I have a very mundane reply to this.
Us hairless apes, with our primitive technology and awful bureaucracy, have been able to detect extrasolar planets, some of which are terrestrial (not
gas giants, but rocky).
Also, we are planing on increasing our ability to detect terrestrial planets in the near future.
www.terrestrial-planet-finder.com...
This is current technology. It isn't sci-fi or magic.
Without our distracting bureaucracy, politics, and war, this technology could even further increase our ability to see life sustaining worlds.
By launching four of these TFPs and placing them in solar orbits, it would give us a tremendous quadroscopic view of the stars we are examining.

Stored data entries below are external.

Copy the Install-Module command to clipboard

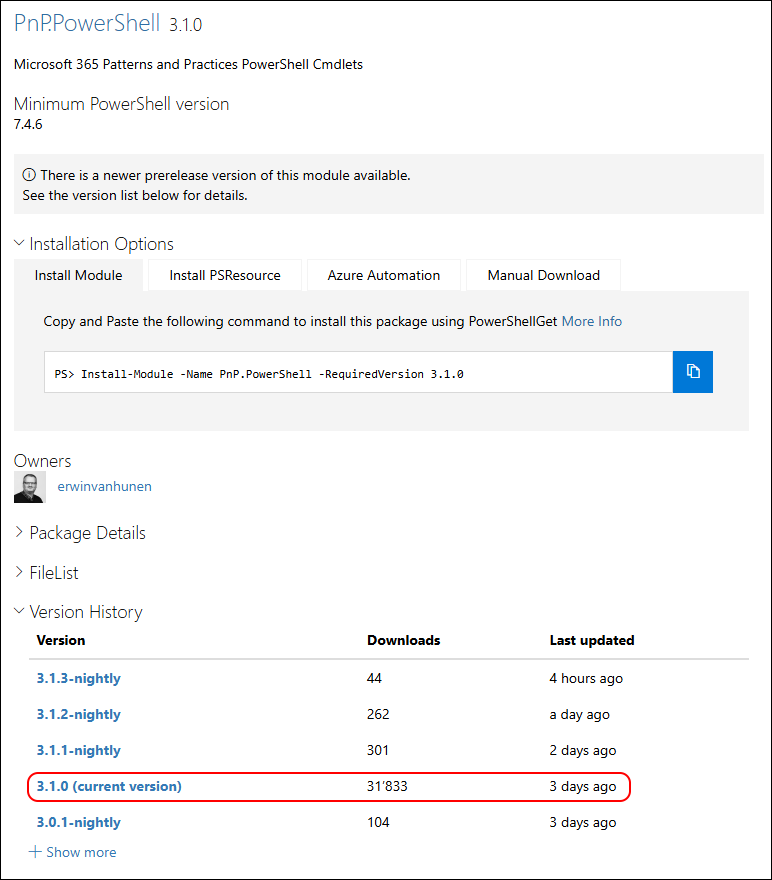tap(692, 372)
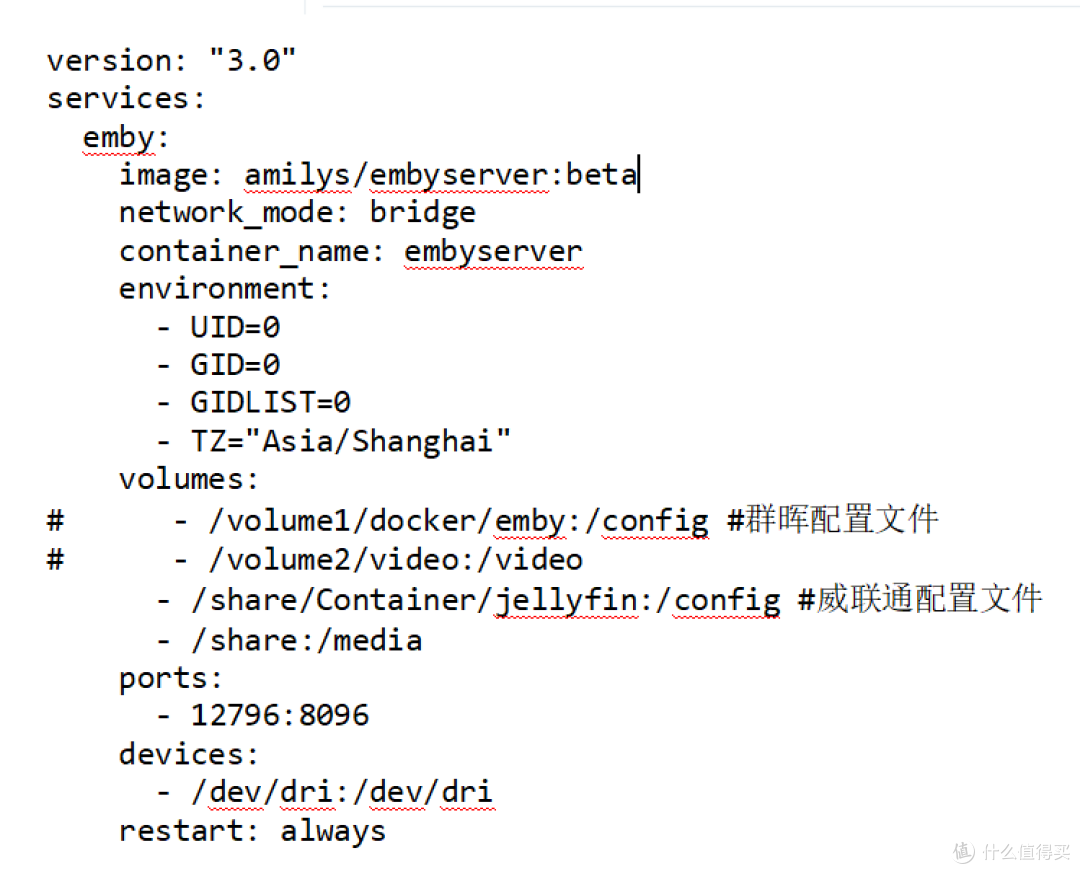Screen dimensions: 1080x874
Task: Click the 'volumes:' key
Action: tap(189, 479)
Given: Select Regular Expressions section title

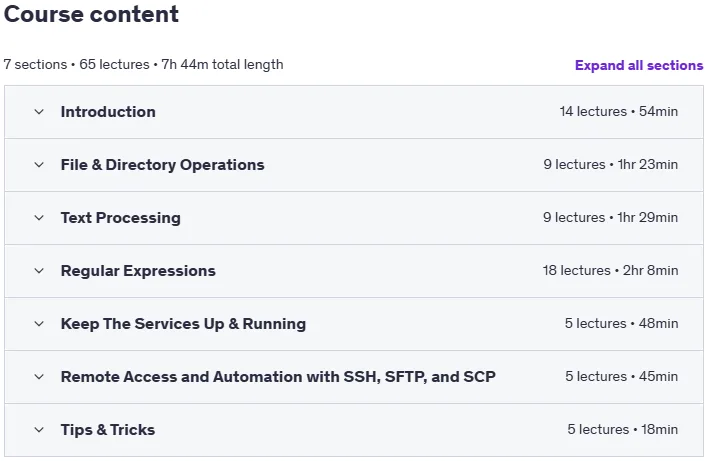Looking at the screenshot, I should tap(138, 271).
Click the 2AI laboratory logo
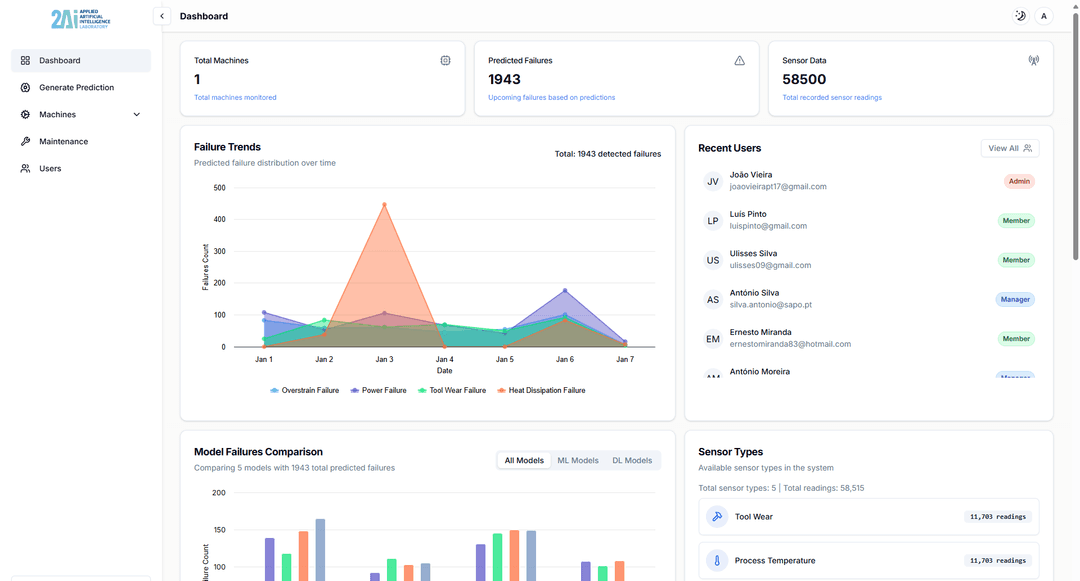The width and height of the screenshot is (1080, 581). pos(80,18)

I'm theorizing that any species, in a direct line of sight of Sol, that has gotten past this military-industrial hurdle that we currently face, has
almost certainly spotted earth.
AND, for every century's worth of technological advancement these "aliens" may have achieved, it becomes only more and more probable that they have
seen this planet.
I'm also assuming that life sustaining planets are a bit more rare than gas giants, so if aliens have seen earth, they most certainly have tried to
visit, if for nothing more than curiosity.
ERRRR... the woman is distracting me as I rant...
I'll finsih quickly and then I'm going to the gym, maybe I'll explain my insane point of view more later.
I've thought about this a lot and I've come to two conclusions. Either life is completely unique to earth for some yet-to-be understood reason.
Or, life is quite common and robust, and therefore advanced civilizations have already visited us (that's a big leap, but I've thought about it a
lot).
I reached this conclusion from a general relativistic point of view; I haven't even considered fringe science in my conclusion.
FTL of any kind only ups the ante even further.